The problem of executing untrusted code

When I built the automated grading backend for my Master's thesis in 2015, the core engineering problem wasn't "how do I compile Java code." It was: how do I let a stranger's code run on my server without trusting it at all?

This is a problem online judges (LeetCode, HackerRank, Codeforces) deal with at scale today. At the time, most academic automated graders simply didn't — they executed student submissions directly on the host, accepted the risk, and hoped for the best. Hollingsworth noticed this as early as 1960: "it was possible for a student to submit a program that would cause deliberate damage to the grader software." Decades later, the research field had largely ignored it.

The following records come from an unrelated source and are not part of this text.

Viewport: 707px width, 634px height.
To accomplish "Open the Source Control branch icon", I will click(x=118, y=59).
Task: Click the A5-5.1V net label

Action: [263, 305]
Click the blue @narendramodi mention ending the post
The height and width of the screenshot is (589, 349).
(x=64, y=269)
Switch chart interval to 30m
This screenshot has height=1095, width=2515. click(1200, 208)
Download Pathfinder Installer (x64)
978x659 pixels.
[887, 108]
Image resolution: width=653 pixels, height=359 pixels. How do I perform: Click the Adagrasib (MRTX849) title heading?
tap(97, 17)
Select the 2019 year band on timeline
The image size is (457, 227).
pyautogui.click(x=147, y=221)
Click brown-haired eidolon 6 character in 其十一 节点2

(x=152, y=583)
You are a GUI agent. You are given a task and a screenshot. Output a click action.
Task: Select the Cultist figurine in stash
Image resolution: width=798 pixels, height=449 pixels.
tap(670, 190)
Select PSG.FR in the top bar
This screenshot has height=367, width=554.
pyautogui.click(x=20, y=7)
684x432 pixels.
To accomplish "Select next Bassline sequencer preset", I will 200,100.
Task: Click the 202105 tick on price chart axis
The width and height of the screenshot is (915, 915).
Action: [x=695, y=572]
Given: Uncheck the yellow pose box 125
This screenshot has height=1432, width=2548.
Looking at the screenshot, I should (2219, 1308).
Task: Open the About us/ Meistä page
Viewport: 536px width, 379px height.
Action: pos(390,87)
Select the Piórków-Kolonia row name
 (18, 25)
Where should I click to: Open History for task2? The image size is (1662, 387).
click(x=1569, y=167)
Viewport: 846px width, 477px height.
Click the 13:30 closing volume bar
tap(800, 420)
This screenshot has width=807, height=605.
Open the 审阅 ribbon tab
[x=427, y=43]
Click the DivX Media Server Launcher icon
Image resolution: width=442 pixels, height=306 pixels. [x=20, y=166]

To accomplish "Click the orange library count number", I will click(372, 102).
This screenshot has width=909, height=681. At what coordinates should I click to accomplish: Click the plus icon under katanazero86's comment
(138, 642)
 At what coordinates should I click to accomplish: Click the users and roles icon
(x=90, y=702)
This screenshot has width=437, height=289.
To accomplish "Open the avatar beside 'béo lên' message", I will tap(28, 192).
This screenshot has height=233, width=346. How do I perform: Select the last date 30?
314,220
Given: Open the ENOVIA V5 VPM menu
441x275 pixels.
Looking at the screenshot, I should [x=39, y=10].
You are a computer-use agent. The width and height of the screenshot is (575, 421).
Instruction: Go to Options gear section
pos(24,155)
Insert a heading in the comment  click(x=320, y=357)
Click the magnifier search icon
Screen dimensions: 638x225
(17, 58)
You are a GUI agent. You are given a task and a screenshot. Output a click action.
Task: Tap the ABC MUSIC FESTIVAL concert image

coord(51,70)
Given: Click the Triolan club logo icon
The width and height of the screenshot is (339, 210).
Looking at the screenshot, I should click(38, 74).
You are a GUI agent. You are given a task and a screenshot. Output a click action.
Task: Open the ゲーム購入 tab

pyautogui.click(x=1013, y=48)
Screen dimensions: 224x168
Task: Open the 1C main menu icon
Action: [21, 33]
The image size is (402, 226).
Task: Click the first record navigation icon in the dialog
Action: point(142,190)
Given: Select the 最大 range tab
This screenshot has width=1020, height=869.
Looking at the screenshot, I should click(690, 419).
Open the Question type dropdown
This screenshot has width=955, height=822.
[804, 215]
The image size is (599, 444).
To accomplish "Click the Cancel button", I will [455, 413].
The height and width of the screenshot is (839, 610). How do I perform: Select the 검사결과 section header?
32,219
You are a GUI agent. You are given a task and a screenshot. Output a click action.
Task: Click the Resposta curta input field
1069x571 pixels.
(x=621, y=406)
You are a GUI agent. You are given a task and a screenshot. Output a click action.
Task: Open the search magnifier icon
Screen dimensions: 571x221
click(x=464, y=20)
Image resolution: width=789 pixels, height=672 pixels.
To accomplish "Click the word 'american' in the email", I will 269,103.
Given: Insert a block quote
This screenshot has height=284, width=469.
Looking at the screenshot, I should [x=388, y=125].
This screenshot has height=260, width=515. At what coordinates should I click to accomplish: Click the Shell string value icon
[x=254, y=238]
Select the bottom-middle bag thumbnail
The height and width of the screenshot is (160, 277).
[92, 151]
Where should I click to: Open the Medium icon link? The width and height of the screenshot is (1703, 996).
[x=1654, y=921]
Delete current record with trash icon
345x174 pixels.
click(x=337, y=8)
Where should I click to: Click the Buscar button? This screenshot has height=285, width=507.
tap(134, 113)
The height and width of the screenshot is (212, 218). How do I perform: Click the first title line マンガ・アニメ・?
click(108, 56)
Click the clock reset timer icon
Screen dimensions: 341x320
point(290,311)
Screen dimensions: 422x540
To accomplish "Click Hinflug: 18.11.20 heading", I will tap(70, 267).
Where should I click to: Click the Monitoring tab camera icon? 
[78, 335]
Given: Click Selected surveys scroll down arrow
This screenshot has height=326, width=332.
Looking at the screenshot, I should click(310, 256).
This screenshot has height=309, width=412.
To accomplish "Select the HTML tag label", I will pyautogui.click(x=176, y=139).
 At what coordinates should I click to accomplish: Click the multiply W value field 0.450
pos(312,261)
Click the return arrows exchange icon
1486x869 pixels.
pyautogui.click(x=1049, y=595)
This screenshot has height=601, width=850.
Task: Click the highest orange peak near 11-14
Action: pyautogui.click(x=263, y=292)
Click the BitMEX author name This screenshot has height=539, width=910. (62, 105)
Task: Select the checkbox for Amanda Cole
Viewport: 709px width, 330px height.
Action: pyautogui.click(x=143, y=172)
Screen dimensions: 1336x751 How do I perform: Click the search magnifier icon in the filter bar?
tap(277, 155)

This post walks through the threat model and each approach I evaluated before landing on full VM-per-user isolation. Most of these trade-offs still apply if you're building any system that executes user-supplied code.

The threat model

The threats aren't hypothetical. Give students a code editor and an execute button, and sooner or later you'll see:

Infinite loops — code that runs forever, monopolising CPU
Memory exhaustion — allocating as much heap as the JVM will allow
File system attacks — reading, overwriting, or deleting files on the host
Fork bombs — spawning threads or processes recursively until the host is unusable
Network probing — opening sockets to internal services the student should never reach
Inter-tenant attacks — if isolation is shared, reaching a neighbouring student's environment

The last one is subtle. Even if you restrict the host, if students share an execution environment, one student's code can interfere with another's results, or worse, read their submissions.

Approach 1: Static analysis

The first instinct is to inspect the code before running it. Reject anything that looks dangerous.

java

// Reject if source contains these patterns
List<String> forbidden = List.of(
    "System.exit", "Runtime.exec", "ProcessBuilder",
    "File", "FileWriter", "Socket", "Thread"
);

This fails immediately in practice. Static pattern matching on source code is trivially bypassed using reflection, dynamic class loading, or simply obfuscating the call. More fundamentally, static analysis cannot reason about runtime behaviour — a loop that terminates normally on small inputs may run indefinitely on the test input the grader uses.

Static analysis is useful as a first-pass signal or for style checking (Checkstyle, SpotBugs), but it is not a security control.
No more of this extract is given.